◆ DATASET EXCERPTS ◆
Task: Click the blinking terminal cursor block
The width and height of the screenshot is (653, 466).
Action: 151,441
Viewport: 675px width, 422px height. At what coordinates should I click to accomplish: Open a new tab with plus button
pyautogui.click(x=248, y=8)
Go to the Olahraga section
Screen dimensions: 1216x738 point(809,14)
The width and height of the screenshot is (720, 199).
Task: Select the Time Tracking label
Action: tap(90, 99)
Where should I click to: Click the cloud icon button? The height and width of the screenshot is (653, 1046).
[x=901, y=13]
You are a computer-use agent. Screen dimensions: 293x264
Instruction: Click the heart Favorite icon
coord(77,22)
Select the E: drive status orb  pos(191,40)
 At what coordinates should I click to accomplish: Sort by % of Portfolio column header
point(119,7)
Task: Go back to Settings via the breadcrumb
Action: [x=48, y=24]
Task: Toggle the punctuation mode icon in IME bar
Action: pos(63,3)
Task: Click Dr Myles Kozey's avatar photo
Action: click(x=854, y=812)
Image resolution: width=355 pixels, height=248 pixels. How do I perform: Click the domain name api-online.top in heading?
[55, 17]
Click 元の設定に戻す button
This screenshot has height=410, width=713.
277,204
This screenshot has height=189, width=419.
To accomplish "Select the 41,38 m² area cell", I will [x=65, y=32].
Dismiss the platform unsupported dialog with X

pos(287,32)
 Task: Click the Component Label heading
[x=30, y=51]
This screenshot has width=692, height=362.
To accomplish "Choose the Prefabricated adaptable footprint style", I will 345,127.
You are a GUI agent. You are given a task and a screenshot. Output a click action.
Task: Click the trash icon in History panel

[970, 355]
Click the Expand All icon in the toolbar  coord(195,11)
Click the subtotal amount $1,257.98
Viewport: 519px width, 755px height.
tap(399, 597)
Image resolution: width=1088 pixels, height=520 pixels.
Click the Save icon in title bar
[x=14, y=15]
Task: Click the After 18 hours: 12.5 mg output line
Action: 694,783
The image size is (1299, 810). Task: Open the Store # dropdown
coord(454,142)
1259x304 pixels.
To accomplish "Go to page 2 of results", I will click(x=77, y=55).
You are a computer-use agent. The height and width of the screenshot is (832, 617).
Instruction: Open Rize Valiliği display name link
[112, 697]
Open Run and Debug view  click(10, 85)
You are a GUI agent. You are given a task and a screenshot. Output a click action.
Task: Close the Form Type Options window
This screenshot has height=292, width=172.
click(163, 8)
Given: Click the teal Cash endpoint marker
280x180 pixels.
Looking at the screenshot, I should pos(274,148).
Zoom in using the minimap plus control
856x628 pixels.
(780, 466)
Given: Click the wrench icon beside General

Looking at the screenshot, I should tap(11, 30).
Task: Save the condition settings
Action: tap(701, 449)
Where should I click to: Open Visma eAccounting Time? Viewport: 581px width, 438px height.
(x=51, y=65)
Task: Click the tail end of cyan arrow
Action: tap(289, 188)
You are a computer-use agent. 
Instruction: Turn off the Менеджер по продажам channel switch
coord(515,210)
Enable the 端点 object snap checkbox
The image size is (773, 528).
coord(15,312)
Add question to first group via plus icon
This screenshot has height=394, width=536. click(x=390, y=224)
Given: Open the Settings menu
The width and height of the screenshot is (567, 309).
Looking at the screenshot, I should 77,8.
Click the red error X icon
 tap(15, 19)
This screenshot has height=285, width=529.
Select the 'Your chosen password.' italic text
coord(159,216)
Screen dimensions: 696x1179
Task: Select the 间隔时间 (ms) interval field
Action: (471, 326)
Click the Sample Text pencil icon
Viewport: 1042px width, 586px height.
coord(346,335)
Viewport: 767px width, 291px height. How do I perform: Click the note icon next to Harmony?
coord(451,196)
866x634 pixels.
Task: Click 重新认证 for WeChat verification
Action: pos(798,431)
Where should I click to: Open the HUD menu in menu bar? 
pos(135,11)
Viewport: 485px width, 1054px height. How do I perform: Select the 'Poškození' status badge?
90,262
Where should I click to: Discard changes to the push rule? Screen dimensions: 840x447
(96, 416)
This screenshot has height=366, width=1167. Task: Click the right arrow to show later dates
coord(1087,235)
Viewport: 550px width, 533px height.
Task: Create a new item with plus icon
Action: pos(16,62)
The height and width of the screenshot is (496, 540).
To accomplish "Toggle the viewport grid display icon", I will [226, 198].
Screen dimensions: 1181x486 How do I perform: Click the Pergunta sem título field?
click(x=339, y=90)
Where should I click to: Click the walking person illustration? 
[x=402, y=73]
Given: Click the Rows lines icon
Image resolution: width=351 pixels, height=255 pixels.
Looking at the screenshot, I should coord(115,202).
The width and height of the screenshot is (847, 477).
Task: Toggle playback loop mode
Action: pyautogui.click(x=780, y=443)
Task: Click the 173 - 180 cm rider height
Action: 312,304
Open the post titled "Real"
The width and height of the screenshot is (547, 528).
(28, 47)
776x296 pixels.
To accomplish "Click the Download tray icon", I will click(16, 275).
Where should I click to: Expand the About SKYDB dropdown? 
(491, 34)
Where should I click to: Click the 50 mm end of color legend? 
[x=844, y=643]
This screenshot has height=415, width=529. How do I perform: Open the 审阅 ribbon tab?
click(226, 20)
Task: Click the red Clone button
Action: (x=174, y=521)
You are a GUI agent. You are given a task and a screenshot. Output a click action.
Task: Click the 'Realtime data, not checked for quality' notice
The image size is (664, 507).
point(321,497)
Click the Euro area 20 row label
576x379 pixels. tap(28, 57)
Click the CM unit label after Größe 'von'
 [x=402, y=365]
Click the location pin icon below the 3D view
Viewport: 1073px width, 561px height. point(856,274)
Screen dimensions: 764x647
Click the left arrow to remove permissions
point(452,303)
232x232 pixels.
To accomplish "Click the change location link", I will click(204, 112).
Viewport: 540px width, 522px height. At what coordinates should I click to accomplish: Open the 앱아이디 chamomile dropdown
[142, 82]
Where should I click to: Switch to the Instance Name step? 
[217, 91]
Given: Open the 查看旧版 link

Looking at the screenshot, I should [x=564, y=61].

◆ WORK TO COMPLETE ◆
Repeat the data verbatim.

◆ ANSWER BOX ◆
Task: Click the blinking terminal cursor block
The width and height of the screenshot is (653, 466).
Action: 151,441
Viewport: 675px width, 422px height. At what coordinates should I click to accomplish: Open a new tab with plus button
pyautogui.click(x=248, y=8)
Go to the Olahraga section
Screen dimensions: 1216x738 point(809,14)
The width and height of the screenshot is (720, 199).
Task: Select the Time Tracking label
Action: tap(90, 99)
Where should I click to: Click the cloud icon button? The height and width of the screenshot is (653, 1046).
[x=901, y=13]
You are a computer-use agent. Screen dimensions: 293x264
Instruction: Click the heart Favorite icon
coord(77,22)
Select the E: drive status orb  pos(191,40)
 At what coordinates should I click to accomplish: Sort by % of Portfolio column header
point(119,7)
Task: Go back to Settings via the breadcrumb
Action: [x=48, y=24]
Task: Toggle the punctuation mode icon in IME bar
Action: pos(63,3)
Task: Click Dr Myles Kozey's avatar photo
Action: click(x=854, y=812)
Image resolution: width=355 pixels, height=248 pixels. How do I perform: Click the domain name api-online.top in heading?
[55, 17]
Click 元の設定に戻す button
This screenshot has height=410, width=713.
277,204
This screenshot has height=189, width=419.
To accomplish "Select the 41,38 m² area cell", I will [x=65, y=32].
Dismiss the platform unsupported dialog with X

pos(287,32)
 Task: Click the Component Label heading
[x=30, y=51]
This screenshot has width=692, height=362.
To accomplish "Choose the Prefabricated adaptable footprint style", I will 345,127.
You are a GUI agent. You are given a task and a screenshot. Output a click action.
Task: Click the trash icon in History panel

[970, 355]
Click the Expand All icon in the toolbar  coord(195,11)
Click the subtotal amount $1,257.98
Viewport: 519px width, 755px height.
tap(399, 597)
Image resolution: width=1088 pixels, height=520 pixels.
Click the Save icon in title bar
[x=14, y=15]
Task: Click the After 18 hours: 12.5 mg output line
Action: 694,783
The image size is (1299, 810). Task: Open the Store # dropdown
coord(454,142)
1259x304 pixels.
To accomplish "Go to page 2 of results", I will click(x=77, y=55).
You are a computer-use agent. The height and width of the screenshot is (832, 617).
Instruction: Open Rize Valiliği display name link
[112, 697]
Open Run and Debug view  click(10, 85)
You are a GUI agent. You are given a task and a screenshot. Output a click action.
Task: Close the Form Type Options window
This screenshot has height=292, width=172.
click(163, 8)
Given: Click the teal Cash endpoint marker
280x180 pixels.
Looking at the screenshot, I should pos(274,148).
Zoom in using the minimap plus control
856x628 pixels.
(780, 466)
Given: Click the wrench icon beside General

Looking at the screenshot, I should tap(11, 30).
Task: Save the condition settings
Action: tap(701, 449)
Where should I click to: Open Visma eAccounting Time? Viewport: 581px width, 438px height.
(x=51, y=65)
Task: Click the tail end of cyan arrow
Action: tap(289, 188)
You are a computer-use agent. 
Instruction: Turn off the Менеджер по продажам channel switch
coord(515,210)
Enable the 端点 object snap checkbox
The image size is (773, 528).
coord(15,312)
Add question to first group via plus icon
This screenshot has height=394, width=536. click(x=390, y=224)
Given: Open the Settings menu
The width and height of the screenshot is (567, 309).
Looking at the screenshot, I should 77,8.
Click the red error X icon
 tap(15, 19)
This screenshot has height=285, width=529.
Select the 'Your chosen password.' italic text
coord(159,216)
Screen dimensions: 696x1179
Task: Select the 间隔时间 (ms) interval field
Action: (471, 326)
Click the Sample Text pencil icon
Viewport: 1042px width, 586px height.
coord(346,335)
Viewport: 767px width, 291px height. How do I perform: Click the note icon next to Harmony?
coord(451,196)
866x634 pixels.
Task: Click 重新认证 for WeChat verification
Action: pos(798,431)
Where should I click to: Open the HUD menu in menu bar? 
pos(135,11)
Viewport: 485px width, 1054px height. How do I perform: Select the 'Poškození' status badge?
90,262
Where should I click to: Discard changes to the push rule? Screen dimensions: 840x447
(96, 416)
This screenshot has height=366, width=1167. Task: Click the right arrow to show later dates
coord(1087,235)
Viewport: 550px width, 533px height.
Task: Create a new item with plus icon
Action: pos(16,62)
The height and width of the screenshot is (496, 540).
To accomplish "Toggle the viewport grid display icon", I will [226, 198].
Screen dimensions: 1181x486 How do I perform: Click the Pergunta sem título field?
click(x=339, y=90)
Where should I click to: Click the walking person illustration? 
[x=402, y=73]
Given: Click the Rows lines icon
Image resolution: width=351 pixels, height=255 pixels.
Looking at the screenshot, I should coord(115,202).
The width and height of the screenshot is (847, 477).
Task: Toggle playback loop mode
Action: pyautogui.click(x=780, y=443)
Task: Click the 173 - 180 cm rider height
Action: 312,304
Open the post titled "Real"
The width and height of the screenshot is (547, 528).
(28, 47)
776x296 pixels.
To accomplish "Click the Download tray icon", I will click(16, 275).
Where should I click to: Expand the About SKYDB dropdown? 
(491, 34)
Where should I click to: Click the 50 mm end of color legend? 
[x=844, y=643]
This screenshot has height=415, width=529. How do I perform: Open the 审阅 ribbon tab?
click(226, 20)
Task: Click the red Clone button
Action: (x=174, y=521)
You are a GUI agent. You are given a task and a screenshot. Output a click action.
Task: Click the 'Realtime data, not checked for quality' notice
The image size is (664, 507).
point(321,497)
Click the Euro area 20 row label
576x379 pixels. tap(28, 57)
Click the CM unit label after Größe 'von'
 [x=402, y=365]
Click the location pin icon below the 3D view
Viewport: 1073px width, 561px height. point(856,274)
Screen dimensions: 764x647
Click the left arrow to remove permissions
point(452,303)
232x232 pixels.
To accomplish "Click the change location link", I will click(204, 112).
Viewport: 540px width, 522px height. At what coordinates should I click to accomplish: Open the 앱아이디 chamomile dropdown
[142, 82]
Where should I click to: Switch to the Instance Name step? 
[217, 91]
Given: Open the 查看旧版 link

Looking at the screenshot, I should [x=564, y=61].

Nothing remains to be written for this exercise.